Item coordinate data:
======

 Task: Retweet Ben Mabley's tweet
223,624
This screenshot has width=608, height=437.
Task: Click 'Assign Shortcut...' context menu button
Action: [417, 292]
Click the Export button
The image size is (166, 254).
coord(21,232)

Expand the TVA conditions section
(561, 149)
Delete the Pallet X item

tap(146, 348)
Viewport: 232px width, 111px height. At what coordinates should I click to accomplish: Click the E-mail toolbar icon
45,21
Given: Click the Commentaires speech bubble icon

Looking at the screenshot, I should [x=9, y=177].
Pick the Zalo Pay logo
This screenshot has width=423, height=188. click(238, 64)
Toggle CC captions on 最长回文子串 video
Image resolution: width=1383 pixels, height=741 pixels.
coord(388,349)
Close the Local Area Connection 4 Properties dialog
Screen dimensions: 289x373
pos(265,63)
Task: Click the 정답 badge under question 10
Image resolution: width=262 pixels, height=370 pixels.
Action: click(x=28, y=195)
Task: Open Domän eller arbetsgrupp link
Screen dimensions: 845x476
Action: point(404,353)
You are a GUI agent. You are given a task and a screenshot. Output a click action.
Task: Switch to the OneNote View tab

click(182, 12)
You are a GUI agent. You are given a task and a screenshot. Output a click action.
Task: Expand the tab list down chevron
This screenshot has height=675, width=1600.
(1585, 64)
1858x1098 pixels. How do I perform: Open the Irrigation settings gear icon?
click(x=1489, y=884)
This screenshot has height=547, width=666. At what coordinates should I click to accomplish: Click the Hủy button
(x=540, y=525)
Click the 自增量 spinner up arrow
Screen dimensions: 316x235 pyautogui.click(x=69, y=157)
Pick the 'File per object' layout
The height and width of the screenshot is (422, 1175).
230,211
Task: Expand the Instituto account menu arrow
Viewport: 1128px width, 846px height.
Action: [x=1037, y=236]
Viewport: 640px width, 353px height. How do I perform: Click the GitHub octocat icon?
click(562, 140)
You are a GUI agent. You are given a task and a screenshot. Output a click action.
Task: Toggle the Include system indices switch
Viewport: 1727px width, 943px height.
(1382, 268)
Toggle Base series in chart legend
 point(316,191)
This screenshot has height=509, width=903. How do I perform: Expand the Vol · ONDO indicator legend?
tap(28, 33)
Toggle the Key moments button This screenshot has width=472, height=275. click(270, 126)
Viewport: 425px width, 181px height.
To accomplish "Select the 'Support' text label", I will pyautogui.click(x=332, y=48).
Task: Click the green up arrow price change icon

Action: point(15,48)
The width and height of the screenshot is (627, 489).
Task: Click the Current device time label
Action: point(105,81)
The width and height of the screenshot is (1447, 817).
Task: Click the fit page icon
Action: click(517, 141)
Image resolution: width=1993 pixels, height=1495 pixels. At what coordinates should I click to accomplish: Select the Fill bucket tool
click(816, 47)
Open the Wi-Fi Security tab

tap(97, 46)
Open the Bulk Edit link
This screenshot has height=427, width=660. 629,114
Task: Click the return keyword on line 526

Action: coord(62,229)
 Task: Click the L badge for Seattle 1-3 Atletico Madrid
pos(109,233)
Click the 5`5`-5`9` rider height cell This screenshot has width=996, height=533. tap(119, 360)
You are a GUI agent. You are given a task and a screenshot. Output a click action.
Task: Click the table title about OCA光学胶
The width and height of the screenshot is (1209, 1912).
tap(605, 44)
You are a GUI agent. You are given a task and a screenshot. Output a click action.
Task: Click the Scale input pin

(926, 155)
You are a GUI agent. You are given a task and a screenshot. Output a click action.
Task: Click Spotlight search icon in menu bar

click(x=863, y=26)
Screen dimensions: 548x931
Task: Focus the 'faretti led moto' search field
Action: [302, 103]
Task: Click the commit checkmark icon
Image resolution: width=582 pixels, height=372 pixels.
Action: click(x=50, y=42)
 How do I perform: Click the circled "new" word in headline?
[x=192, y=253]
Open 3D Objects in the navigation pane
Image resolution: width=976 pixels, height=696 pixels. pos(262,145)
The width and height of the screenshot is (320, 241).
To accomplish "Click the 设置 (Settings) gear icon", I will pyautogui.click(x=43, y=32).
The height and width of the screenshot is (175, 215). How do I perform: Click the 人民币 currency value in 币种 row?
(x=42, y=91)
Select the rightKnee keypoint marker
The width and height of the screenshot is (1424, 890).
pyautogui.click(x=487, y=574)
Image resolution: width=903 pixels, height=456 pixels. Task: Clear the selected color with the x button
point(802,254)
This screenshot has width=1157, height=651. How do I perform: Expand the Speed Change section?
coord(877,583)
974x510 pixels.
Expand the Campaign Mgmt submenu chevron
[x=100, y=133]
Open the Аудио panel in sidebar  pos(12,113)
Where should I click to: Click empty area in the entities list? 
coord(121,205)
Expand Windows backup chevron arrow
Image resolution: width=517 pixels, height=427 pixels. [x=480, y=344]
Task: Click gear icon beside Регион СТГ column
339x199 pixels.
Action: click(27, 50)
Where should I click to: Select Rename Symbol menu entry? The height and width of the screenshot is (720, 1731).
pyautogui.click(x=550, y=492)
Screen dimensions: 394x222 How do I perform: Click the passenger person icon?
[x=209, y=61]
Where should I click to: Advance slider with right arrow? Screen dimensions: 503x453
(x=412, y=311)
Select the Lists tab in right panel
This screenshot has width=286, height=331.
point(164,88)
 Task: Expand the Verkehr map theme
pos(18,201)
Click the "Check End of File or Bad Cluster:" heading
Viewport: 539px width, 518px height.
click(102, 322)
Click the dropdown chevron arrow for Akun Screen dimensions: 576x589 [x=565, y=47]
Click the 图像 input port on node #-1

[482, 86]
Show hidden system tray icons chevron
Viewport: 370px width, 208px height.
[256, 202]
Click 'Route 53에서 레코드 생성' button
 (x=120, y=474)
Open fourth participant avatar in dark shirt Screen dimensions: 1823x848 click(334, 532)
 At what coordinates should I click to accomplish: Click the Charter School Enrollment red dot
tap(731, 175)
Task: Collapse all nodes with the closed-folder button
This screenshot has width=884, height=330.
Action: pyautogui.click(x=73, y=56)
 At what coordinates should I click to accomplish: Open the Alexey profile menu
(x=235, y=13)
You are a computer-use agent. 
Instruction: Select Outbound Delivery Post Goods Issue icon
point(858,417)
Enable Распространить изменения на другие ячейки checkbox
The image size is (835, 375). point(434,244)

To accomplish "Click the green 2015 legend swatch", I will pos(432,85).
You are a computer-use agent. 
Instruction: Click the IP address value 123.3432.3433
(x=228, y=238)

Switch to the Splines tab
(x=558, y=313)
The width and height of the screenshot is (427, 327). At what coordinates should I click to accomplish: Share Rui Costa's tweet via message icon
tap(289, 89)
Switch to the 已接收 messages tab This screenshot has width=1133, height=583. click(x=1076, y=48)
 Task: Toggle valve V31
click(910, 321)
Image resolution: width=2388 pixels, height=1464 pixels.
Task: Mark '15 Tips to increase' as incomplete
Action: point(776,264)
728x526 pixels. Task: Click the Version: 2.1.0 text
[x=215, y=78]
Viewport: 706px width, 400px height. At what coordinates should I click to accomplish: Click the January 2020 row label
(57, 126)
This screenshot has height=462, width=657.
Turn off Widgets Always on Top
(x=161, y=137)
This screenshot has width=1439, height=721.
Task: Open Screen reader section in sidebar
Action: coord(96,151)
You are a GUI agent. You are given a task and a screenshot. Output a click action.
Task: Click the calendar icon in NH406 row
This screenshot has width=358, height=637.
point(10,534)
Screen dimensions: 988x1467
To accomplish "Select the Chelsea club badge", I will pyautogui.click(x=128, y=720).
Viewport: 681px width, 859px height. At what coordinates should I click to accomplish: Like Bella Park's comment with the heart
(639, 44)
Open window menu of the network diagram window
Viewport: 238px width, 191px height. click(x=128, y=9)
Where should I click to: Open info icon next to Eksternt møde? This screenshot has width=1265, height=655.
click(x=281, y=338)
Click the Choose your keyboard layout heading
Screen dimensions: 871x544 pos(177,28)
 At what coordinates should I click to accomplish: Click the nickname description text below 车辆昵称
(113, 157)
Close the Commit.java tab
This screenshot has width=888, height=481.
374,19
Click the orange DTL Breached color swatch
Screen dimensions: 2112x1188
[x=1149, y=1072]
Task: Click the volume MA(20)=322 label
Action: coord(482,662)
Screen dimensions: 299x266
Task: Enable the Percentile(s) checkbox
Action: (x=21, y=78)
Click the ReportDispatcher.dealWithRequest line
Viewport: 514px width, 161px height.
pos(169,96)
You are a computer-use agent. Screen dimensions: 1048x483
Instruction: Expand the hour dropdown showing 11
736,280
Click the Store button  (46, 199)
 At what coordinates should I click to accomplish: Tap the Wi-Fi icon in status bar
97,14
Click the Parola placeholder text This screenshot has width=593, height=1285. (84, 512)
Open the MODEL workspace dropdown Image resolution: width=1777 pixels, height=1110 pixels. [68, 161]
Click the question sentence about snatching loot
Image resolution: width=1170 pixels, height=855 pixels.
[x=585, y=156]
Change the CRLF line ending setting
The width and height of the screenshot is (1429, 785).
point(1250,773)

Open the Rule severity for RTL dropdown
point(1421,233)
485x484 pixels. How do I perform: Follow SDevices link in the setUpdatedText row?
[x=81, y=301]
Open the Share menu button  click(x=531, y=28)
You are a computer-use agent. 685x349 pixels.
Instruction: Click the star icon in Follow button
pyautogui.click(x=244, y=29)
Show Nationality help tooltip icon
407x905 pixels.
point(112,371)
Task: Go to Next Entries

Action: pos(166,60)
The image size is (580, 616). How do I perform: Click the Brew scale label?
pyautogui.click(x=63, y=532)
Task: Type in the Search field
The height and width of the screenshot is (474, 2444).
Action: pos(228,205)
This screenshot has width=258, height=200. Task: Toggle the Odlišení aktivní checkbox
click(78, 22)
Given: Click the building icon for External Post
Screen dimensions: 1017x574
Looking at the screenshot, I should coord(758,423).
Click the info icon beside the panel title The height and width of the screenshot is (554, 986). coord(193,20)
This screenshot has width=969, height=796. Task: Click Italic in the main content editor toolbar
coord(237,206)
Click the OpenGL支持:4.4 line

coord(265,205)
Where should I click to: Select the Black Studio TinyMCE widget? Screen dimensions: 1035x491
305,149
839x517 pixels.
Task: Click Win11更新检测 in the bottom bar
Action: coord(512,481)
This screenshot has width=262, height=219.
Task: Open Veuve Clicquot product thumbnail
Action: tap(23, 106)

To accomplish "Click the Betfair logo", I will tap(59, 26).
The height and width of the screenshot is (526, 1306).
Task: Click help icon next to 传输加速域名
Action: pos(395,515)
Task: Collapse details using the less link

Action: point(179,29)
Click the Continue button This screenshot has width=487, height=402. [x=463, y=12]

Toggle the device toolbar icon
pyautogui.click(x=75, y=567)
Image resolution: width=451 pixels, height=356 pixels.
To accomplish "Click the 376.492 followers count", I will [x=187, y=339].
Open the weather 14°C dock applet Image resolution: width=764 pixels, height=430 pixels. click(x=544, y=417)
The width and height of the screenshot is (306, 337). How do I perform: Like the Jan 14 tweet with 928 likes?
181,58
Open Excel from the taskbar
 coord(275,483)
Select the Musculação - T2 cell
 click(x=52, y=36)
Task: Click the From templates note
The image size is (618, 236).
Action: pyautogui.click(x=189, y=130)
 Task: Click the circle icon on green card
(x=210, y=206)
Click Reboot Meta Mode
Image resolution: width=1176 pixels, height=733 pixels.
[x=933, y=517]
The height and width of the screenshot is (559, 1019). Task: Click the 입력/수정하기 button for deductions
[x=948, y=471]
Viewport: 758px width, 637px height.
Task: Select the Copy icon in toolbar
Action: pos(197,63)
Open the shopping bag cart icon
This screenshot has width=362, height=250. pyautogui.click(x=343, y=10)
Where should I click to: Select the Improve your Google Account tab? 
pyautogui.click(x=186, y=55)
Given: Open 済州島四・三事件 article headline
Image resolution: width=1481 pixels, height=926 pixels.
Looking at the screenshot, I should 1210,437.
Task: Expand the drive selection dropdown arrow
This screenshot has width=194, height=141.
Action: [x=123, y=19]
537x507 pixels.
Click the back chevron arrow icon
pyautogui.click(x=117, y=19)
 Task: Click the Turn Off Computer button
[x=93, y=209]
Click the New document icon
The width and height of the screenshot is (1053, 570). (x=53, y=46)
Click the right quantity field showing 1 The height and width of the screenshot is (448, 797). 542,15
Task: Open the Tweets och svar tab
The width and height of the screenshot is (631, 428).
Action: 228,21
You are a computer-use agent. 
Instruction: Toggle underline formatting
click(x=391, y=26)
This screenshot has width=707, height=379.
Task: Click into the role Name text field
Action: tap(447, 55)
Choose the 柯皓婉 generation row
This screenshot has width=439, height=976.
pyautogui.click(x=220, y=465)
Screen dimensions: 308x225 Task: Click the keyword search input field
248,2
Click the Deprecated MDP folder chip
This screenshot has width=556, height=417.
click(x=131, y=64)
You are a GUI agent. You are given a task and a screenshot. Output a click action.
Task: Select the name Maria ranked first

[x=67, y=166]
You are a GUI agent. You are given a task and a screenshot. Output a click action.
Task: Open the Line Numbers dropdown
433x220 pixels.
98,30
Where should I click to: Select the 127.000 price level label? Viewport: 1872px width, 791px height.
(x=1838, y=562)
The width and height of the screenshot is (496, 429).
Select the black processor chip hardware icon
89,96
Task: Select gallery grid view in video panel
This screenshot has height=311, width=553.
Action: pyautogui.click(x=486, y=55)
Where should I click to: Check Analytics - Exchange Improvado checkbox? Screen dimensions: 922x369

======

• **WHAT TO PRODUCE**:
Format the records from the line with "Task: Click the return keyword on line 526" to the line with "height=533. tap(119, 360)" as a JSON list of strings, one string per line, leaving out blank lines.

• **COMPLETED TASK**:
[
  "Task: Click the return keyword on line 526",
  "Action: coord(62,229)",
  " Task: Click the L badge for Seattle 1-3 Atletico Madrid",
  "pos(109,233)",
  "Click the 5`5`-5`9` rider height cell This screenshot has width=996, height=533. tap(119, 360)"
]